[Extracted records]
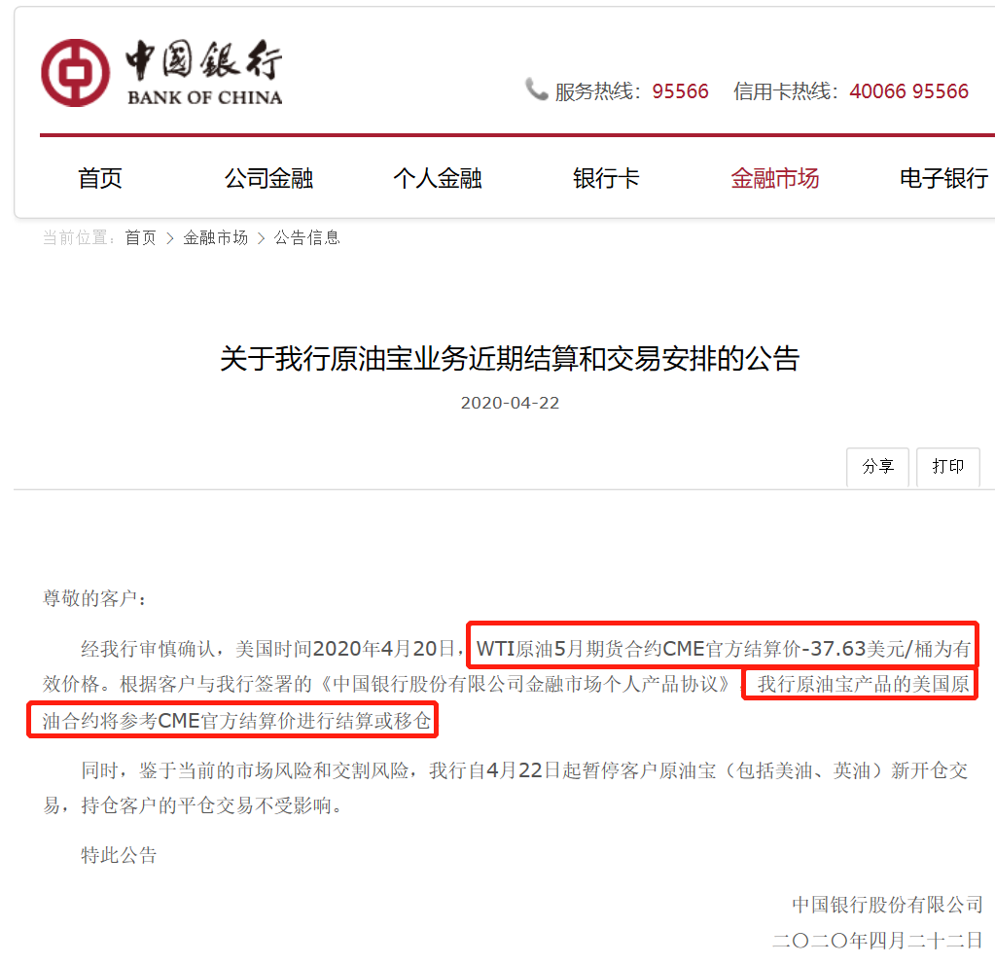This screenshot has height=964, width=995.
Task: Open the 电子银行 navigation item
Action: [x=944, y=178]
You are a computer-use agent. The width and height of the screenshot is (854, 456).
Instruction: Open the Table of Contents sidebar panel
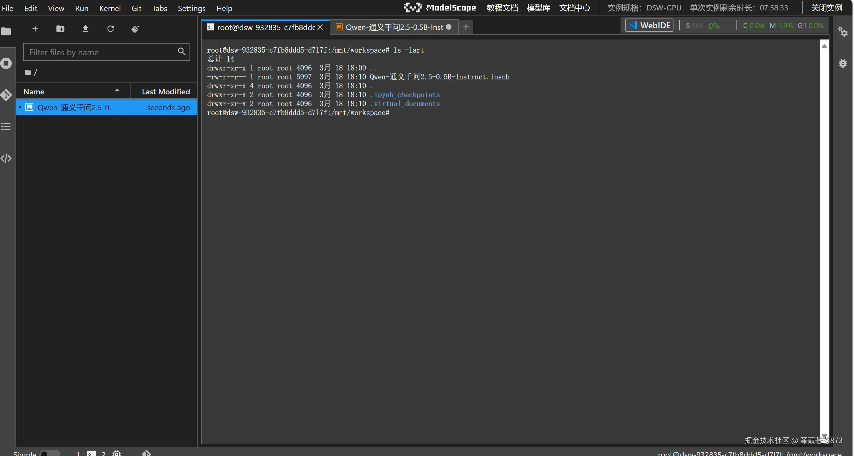point(6,127)
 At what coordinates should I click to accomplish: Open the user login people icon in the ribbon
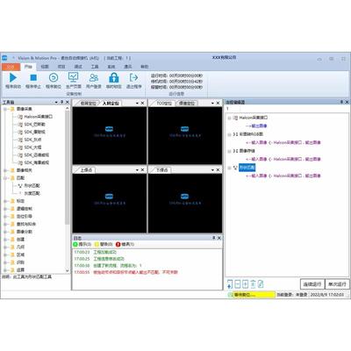tap(94, 78)
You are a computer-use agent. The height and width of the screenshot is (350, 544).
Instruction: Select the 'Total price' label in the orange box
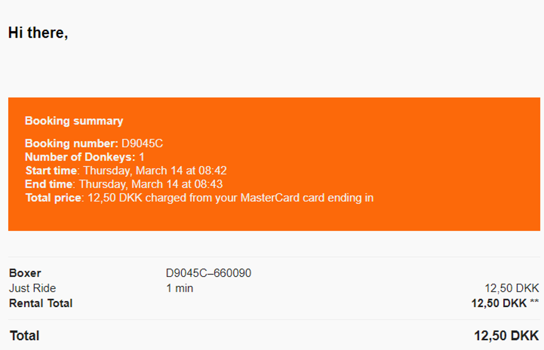pyautogui.click(x=54, y=198)
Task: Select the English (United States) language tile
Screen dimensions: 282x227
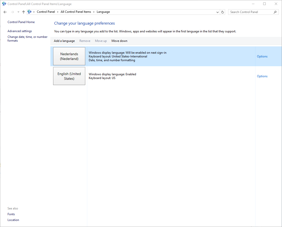Action: click(x=69, y=76)
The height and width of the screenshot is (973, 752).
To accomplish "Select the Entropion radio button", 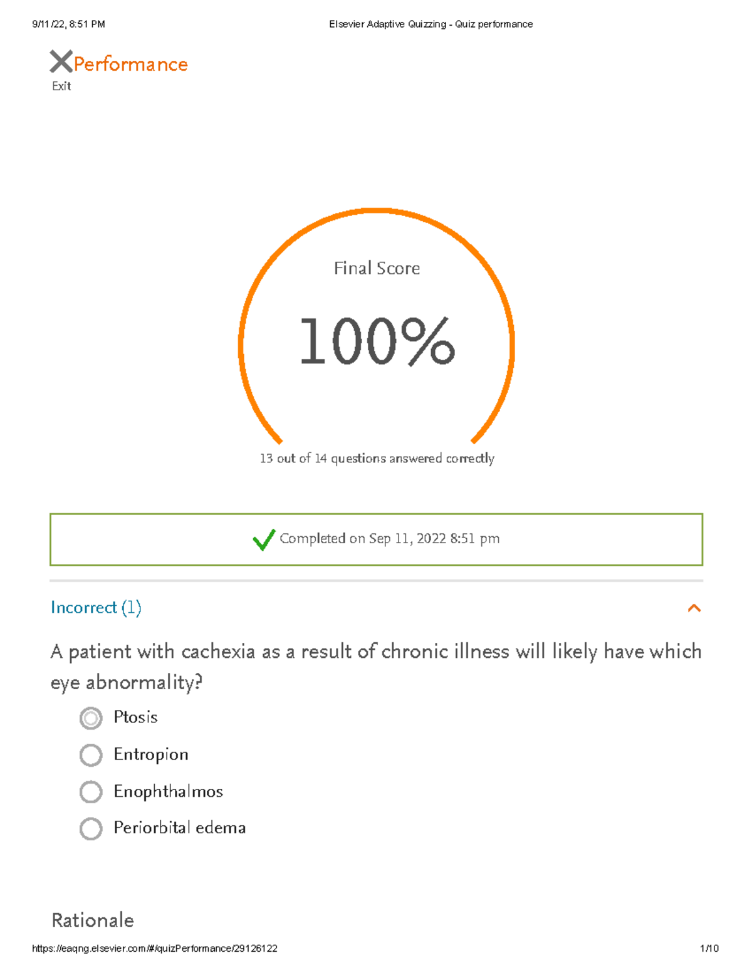I will [x=91, y=755].
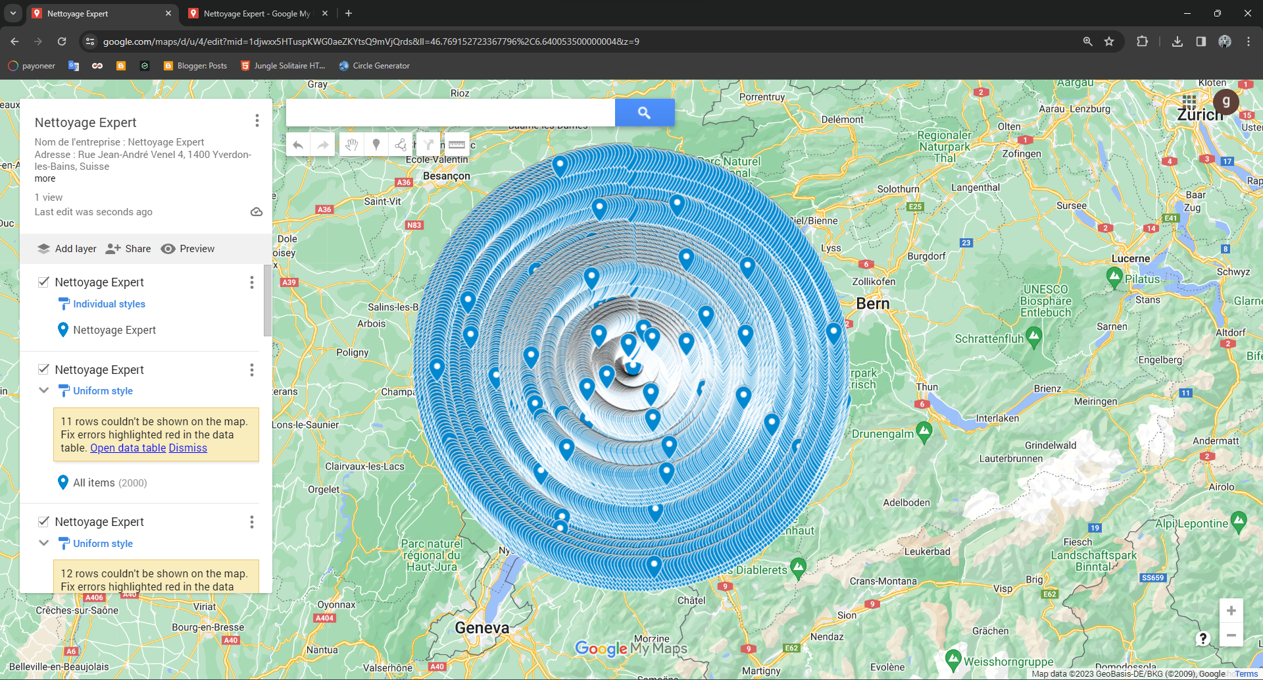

Problem description:
Update the material from its start through the line containing "pyautogui.click(x=54, y=198)" by changing "computer-use agent" to "screen assistant" and keeping everything else the same. Give only those lines, and leave out the pictures.

Response for this exercise:
This screenshot has height=964, width=995.
Task: Open the 电子银行 navigation item
Action: [x=944, y=178]
You are a screen assistant. The width and height of the screenshot is (854, 456).
Instruction: Open the Table of Contents sidebar panel
point(6,127)
 At what coordinates should I click to accomplish: Open the user login people icon in the ribbon
tap(94, 78)
You are a screen assistant. The height and width of the screenshot is (350, 544).
Instruction: Select the 'Total price' label in the orange box
pyautogui.click(x=54, y=198)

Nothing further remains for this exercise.